Last modified: April 25, 2014
That’s funny, because Canequity.com was runnig a special for the week doing a 5 year fixed at 5.69% which is 0.10% off of their regular rate. I wonder if they will be up to 5.89% after the special is over.
Just for the record Traciatim, most high volume brokers have access to that same 5.69% rate. That means probably 1% or 2% of all brokers in the country. I’m not sure if I would call it a “special.”
If that rate is through the lender I think it is (Firstline) it will be gone Monday because Firstline is raising their rates.
That leaves Alterna as the low rate provider at 5.65%. Avoid Alterna though unless time is no factor. They are slow slow slow in processing applications. Plus they ask for every document under the sun.
Dean
It’s very interesting how quickly things change. My own mortgage is through Firstline and I only closed in April. My interest rate is 5.09% for 5 years. So far for this period it looks like I made the correct decision on locking in, I guess we will see in 4 years 6 months.
Hi Traciatim,
You’re absolutely right. The market adjusts suprisingly fast to changing economic variables.
Like most mere mortals I have absolutely no idea where rates will be by the end of your term. Yet, if someone had the proverbial gun to my head, I’d bet you made a good decision. Canada’s resource-based economy is just so solid. It’s hard to imagine the Bank of Canada lowering rates by any significant degree in the forseeable future.
If it weren’t for U.S. economic troubles, a strong loonie, and historical studies that support variable rates, locking in (even at today’s rates) would seem the hands-down choice.
++++
Exercise tasks
#1 Answer the following questions from the mortgage rate discussion.
(a) What rate was Canequity.com offering on a five-year fixed mortgage as a special for the week?
(b) Which lender is named as the low rate provider at 5.65%?
(c) Through which lender is the five-year mortgage at 5.09% held?
#2 Reproduce the stretch of the mortgage rate discussion from "Last modified: April" through "special is over.", word for word.
++++
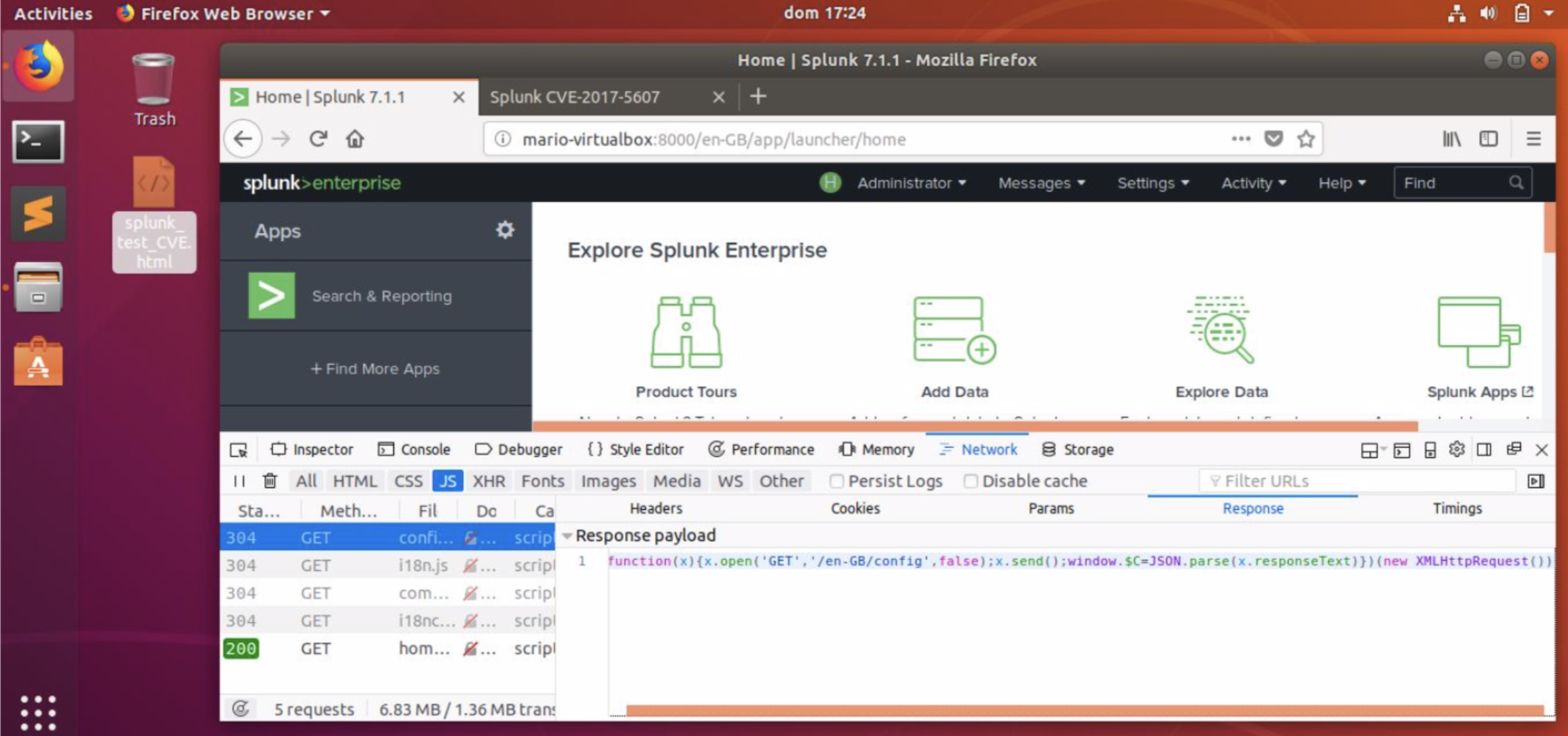This screenshot has width=1568, height=736.
Task: Open responsive design mode icon
Action: tap(1430, 450)
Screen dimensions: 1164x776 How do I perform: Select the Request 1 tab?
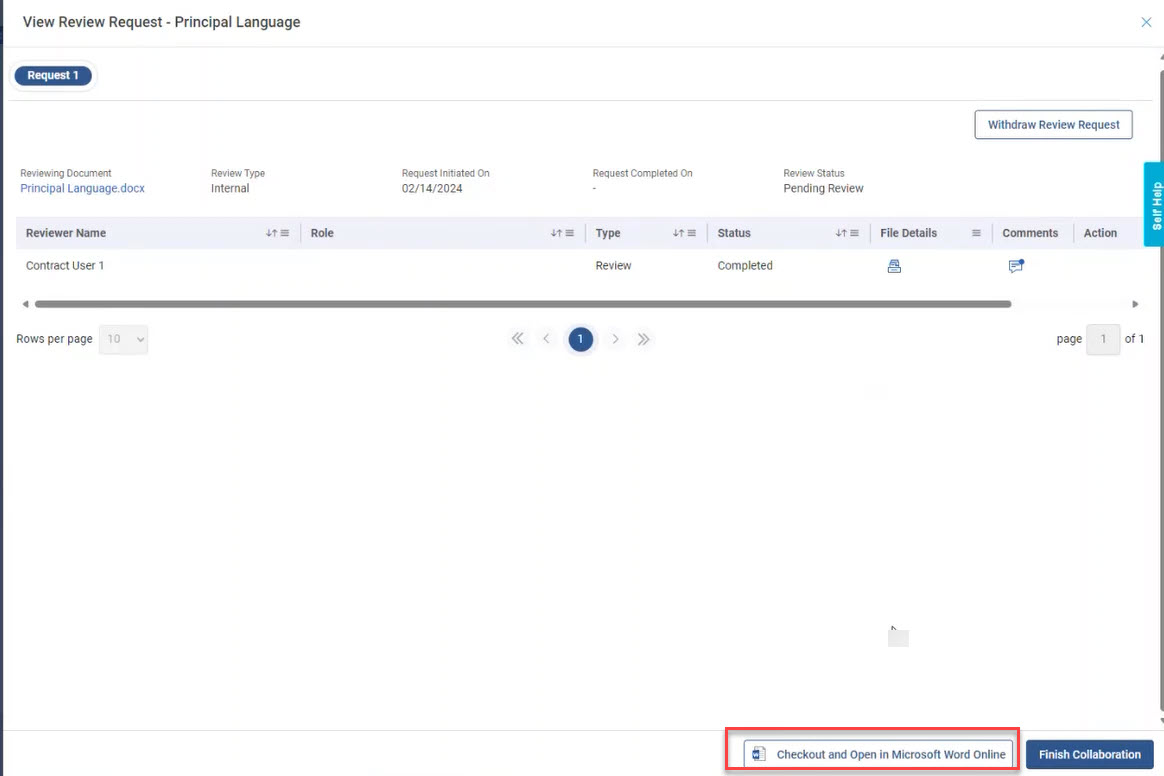pos(53,76)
++++
Answers below
#1
(a) 5.69%
(b) Alterna
(c) Firstline

#2
Last modified: April 25, 2014
That’s funny, because Canequity.com was runnig a special for the week doing a 5 year fixed at 5.69% which is 0.10% off of their regular rate. I wonder if they will be up to 5.89% after the special is over.